Integrated HIV Prevention Among Black Gay, Bisexual and Other Men Who Have Sex with Men in the South
NIAID sponsors an HIV Prevention Trials NetworkExit Disclaimer (HPTN) study called HPTN 096: Building Equity Through AdvocacyExit Disclaimer, which prioritizes the health of Black cisgender and transgender men who have sex with men in the southern United States. A pilot study was performed and is informing development and refinement of the next phase. The study is planning to focus on five communities prioritized in the Ending the HIV Epidemic in the U.S. (EHE) initiative. HPTN 096 is examining interventions designed to address social, structural, institutional and behavioral factors known to limit access to HIV prevention and care. Key study interventions include:
- Partnership with community leaders to advocate, educate, and mobilize local health and other service providers to achieve health equity;
- Social media collaborations to develop and disseminate messaging about HIV viral suppression and pre-exposure prophylaxis (PrEP);
- The Culturally Responsive Intersectional Stigma Prevention (CRISP) intervention to train healthcare providers on how to support men who experience multiple layers of injustice due to racism, sexual stigma, gender nonconformity stigma, and HIV-related stigma in health care environments; and
- Training men as HIV peer support workers to provide knowledge, and education on HIV-related topics, such as PrEP and antiretroviral therapy (ART), and direct participants to local resources.

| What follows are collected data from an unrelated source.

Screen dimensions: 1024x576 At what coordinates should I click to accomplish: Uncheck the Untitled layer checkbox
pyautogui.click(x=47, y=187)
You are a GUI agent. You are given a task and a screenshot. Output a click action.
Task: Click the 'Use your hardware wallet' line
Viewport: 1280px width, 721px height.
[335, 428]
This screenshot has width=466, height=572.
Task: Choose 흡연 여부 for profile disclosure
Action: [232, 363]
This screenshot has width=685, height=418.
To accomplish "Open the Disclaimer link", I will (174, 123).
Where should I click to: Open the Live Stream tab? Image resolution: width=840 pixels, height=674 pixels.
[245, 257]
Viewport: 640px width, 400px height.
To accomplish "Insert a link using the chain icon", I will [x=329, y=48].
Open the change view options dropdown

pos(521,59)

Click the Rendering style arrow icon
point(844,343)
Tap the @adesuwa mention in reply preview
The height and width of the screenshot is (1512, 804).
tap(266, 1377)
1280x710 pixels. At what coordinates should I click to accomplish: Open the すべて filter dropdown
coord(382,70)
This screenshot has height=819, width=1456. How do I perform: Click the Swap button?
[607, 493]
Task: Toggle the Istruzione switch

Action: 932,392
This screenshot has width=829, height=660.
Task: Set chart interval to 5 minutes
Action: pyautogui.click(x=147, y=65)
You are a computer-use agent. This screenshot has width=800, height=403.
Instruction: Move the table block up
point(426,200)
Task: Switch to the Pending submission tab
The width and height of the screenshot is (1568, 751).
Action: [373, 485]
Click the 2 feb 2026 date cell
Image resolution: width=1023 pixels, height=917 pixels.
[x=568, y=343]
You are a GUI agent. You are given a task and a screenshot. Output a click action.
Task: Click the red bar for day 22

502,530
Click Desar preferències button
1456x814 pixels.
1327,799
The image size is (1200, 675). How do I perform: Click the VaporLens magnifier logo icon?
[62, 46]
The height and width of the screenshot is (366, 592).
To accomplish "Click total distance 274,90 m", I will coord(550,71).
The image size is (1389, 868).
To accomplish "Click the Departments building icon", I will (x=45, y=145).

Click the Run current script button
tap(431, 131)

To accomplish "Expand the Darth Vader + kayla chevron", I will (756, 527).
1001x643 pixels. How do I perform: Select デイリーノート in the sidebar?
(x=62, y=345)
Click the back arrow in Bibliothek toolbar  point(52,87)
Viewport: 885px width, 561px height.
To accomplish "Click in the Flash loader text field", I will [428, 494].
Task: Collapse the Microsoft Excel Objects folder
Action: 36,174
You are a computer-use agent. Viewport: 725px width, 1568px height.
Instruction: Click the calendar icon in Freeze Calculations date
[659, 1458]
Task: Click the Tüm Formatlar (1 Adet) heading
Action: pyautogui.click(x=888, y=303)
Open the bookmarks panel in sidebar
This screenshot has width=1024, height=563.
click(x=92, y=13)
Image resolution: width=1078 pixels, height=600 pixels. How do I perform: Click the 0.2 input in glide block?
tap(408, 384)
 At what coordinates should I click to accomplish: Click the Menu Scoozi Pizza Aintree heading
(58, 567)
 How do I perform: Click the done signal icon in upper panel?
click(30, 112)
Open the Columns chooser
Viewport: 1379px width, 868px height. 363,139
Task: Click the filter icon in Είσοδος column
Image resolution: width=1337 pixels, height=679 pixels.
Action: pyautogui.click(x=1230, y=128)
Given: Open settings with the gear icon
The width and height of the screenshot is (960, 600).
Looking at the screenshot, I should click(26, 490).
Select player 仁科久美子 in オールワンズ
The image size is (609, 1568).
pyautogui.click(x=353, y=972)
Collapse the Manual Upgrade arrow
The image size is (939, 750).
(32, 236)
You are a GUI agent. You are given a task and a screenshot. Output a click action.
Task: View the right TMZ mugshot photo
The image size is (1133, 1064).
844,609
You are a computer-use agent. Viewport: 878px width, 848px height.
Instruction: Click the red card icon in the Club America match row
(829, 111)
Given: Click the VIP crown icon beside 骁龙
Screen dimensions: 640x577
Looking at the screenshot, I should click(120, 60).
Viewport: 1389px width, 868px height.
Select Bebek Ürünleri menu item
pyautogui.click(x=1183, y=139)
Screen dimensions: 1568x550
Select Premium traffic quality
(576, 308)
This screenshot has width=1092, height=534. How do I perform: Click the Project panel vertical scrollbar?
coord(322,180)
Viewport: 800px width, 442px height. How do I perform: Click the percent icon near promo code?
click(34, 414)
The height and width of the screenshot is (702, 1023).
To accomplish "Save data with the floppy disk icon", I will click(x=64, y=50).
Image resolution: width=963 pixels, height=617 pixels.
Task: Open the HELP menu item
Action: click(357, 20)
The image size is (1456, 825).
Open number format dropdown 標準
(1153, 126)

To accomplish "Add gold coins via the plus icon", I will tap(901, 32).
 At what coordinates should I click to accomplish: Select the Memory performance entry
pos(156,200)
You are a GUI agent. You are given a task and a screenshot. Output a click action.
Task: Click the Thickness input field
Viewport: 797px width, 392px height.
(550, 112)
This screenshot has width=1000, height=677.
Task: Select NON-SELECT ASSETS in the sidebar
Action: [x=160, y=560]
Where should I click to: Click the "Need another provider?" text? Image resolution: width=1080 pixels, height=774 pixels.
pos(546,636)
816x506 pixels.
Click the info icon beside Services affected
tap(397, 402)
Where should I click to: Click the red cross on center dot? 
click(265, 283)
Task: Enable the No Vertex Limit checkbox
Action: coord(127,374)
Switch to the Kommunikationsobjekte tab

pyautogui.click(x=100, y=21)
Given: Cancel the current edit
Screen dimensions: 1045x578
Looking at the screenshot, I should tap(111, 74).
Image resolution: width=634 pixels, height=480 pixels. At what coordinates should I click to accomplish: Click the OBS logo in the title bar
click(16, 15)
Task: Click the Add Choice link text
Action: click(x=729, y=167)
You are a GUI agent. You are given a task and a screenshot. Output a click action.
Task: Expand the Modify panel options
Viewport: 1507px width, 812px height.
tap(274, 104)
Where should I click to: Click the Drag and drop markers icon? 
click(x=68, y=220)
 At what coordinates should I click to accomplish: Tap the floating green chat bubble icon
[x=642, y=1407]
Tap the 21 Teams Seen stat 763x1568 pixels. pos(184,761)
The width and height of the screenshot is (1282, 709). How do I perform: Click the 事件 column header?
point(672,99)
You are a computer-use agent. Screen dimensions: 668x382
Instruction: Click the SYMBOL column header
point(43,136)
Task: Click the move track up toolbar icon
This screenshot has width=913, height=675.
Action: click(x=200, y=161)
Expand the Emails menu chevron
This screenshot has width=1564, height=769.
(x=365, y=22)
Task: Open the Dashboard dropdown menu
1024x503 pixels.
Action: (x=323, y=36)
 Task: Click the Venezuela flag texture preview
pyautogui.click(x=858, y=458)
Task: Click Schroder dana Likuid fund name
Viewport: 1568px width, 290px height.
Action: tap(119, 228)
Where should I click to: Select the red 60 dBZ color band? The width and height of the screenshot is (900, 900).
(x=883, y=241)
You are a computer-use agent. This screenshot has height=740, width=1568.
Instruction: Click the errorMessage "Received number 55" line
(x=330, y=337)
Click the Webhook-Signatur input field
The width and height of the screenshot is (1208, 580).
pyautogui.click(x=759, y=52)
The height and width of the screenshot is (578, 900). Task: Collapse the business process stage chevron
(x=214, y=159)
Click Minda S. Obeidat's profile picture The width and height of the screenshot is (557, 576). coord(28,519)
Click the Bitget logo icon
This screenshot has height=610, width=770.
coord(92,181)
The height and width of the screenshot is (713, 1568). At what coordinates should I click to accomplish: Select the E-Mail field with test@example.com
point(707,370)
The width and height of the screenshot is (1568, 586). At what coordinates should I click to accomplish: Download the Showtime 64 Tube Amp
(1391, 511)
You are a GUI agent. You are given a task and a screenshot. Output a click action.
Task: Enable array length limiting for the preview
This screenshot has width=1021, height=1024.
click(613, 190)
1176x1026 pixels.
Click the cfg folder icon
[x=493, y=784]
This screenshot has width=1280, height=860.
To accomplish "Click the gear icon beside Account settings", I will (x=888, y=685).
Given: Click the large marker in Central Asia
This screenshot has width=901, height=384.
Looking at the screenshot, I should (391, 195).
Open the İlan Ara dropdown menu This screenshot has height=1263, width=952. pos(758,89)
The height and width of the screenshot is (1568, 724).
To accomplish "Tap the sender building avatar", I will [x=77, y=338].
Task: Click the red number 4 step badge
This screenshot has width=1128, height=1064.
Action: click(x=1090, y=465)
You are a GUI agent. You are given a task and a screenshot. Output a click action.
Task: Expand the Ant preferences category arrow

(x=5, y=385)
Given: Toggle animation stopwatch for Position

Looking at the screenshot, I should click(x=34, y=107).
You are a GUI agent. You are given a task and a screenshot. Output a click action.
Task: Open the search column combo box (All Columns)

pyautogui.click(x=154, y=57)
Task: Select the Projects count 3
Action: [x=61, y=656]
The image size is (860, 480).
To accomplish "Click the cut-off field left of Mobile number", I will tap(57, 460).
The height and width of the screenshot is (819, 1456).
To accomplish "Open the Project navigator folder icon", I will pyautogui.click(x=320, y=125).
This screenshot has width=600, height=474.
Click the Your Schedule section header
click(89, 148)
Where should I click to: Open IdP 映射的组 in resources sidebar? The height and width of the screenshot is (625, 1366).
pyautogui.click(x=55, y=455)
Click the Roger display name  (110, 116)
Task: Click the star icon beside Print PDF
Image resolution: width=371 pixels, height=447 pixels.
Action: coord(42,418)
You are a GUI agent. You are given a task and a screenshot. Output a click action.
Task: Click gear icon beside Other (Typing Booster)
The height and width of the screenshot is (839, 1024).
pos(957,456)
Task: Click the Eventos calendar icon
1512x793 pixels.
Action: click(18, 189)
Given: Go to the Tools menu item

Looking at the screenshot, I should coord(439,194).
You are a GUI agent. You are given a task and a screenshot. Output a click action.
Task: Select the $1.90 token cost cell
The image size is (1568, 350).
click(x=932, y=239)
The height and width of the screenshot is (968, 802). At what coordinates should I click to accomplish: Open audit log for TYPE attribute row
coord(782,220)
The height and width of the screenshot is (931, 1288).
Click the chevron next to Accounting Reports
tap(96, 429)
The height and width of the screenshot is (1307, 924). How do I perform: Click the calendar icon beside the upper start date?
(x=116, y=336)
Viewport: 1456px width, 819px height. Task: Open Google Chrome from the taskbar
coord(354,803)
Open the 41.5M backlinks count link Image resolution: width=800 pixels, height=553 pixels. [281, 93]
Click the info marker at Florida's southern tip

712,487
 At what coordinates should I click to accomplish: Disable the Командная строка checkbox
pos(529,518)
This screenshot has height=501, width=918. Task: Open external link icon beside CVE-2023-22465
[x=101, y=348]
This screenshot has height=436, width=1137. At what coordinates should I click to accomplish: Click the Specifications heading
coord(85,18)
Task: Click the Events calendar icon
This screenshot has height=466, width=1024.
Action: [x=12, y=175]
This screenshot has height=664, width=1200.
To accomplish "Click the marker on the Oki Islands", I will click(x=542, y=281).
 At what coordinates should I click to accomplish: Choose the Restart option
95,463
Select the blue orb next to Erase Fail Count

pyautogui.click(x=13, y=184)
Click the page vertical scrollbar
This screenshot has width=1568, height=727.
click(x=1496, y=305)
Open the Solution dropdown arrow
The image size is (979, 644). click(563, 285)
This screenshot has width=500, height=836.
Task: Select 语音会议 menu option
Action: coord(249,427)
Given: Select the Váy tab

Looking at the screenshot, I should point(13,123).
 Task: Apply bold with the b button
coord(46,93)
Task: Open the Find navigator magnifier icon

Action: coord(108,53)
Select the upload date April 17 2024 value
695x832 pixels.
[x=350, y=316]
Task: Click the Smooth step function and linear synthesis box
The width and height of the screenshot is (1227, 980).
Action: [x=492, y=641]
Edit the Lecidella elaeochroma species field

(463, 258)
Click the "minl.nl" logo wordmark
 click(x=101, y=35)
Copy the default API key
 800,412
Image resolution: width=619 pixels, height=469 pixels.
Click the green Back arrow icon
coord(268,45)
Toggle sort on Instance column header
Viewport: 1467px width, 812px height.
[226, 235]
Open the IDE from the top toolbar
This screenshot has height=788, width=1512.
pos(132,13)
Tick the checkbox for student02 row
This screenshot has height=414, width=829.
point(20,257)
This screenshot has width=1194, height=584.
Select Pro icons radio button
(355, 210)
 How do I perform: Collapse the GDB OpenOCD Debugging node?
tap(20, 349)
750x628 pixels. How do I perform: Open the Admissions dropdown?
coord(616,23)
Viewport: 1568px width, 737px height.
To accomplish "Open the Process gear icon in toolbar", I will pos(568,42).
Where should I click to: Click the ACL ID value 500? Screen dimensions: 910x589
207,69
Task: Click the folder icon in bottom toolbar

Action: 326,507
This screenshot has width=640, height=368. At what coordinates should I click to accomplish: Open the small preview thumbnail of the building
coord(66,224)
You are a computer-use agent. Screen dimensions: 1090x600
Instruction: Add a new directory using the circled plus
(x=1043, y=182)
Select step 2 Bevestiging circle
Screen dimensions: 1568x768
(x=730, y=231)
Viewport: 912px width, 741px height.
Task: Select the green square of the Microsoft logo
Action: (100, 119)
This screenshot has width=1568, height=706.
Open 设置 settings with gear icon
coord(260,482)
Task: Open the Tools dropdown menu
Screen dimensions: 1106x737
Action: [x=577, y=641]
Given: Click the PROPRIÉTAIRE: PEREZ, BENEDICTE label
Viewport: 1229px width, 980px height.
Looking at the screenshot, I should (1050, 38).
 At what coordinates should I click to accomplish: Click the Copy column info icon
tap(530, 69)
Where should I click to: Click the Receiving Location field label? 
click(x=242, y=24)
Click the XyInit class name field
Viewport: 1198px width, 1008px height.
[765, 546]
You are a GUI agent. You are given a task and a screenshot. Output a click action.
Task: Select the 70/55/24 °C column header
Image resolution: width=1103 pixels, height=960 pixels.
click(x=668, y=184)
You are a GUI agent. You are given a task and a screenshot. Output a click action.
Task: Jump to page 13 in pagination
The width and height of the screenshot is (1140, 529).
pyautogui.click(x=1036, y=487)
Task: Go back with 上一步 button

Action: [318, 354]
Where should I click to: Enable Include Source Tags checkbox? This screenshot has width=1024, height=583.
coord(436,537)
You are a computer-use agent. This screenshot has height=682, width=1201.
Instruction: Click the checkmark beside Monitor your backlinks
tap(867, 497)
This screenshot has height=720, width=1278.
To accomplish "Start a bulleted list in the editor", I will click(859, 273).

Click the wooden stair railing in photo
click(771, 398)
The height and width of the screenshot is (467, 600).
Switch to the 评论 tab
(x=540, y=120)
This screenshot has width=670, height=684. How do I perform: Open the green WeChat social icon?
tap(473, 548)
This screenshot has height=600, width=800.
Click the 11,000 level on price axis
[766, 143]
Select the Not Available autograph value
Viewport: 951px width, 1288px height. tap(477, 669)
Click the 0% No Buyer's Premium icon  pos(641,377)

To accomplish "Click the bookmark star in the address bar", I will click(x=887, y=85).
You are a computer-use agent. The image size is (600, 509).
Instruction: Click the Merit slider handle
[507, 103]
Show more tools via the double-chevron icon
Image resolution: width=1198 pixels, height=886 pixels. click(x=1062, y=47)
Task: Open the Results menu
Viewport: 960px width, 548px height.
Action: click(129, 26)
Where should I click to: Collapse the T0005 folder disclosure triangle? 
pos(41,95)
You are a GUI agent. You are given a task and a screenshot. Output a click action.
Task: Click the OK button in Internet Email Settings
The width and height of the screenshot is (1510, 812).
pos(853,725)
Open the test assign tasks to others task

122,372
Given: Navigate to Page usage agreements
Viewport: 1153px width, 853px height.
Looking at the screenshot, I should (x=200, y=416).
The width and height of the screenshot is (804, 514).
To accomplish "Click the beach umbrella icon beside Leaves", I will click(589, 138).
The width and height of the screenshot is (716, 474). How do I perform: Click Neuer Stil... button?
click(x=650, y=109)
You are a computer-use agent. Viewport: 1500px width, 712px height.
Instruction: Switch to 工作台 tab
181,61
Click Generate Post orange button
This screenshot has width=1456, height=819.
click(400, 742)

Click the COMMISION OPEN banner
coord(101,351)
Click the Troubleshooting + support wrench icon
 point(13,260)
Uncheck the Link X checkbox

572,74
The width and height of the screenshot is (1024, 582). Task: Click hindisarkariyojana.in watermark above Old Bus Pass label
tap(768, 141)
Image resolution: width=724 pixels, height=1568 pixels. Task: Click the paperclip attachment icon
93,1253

The main study outcomes will be measured by looking at electronic medical record data from participating healthcare facilities in the CRISP component to see if there are changes in three main areas: retention in care and viral suppression, PrEP uptake, and the number of Black men who receive services at these facilities. Other study outcomes will look at the implementation and potential impacts of each component of the strategy. A sample of participants will be recruited from participating healthcare facilities to complete surveys about their healthcare experiences during the study.
Increasing Representation of Black Scientists in HIV Research
The Centers for AIDS Research (CFARs) are co-funded by 11 NIH institutes and centers, including NIAID. The CFAR Diversity, Equity, and Inclusion Pathway Initiative (CDEIPI)Exit Disclaimer is a NIH-supported pathways program dedicated to increasing the presence of underrepresented minorities in the science and medicine fields. As CFAR scholars, the trainees receive educational and professional training at various academic levels including high school, undergraduate, graduate, and post-doctoral in HIV science. In collaboration with U.S. Historically Black Colleges and Universities and Minority Serving Institutions, the CDEIPI establishes and enhances workforce development programs within the CFAR network.
Black History Month Spotlight
The month of February also marks Black History Month. This post is dedicated to Robert Rayford, a teenager in St. Louis, Missouri who was the first known Black American with HIV. Rayford admitted himself into St. Louis City Hospital in 1968 after experiencing unusual symptoms which led to his passing in 1969. The particulars of his health condition remained a mystery for years until researchers finally confirmed the presence of HIV in his blood later in 1987. Rayford’s story demonstrates the complexity of HIV pathogenesis, and his experience informed early HIV research in the United States. Read more about Rayford’s story here.
The 2024 U.S. government theme for National Black HIV/AIDS Awareness Day is “Engage, Educate, Empower: Uniting to End HIV/AIDS in Black Communities.” NIAID remains committed to advancing HIV science while improving the health outcomes of Black Americans affected by HIV. We extend our sincere gratitude to the community leaders and partners who make this work possible.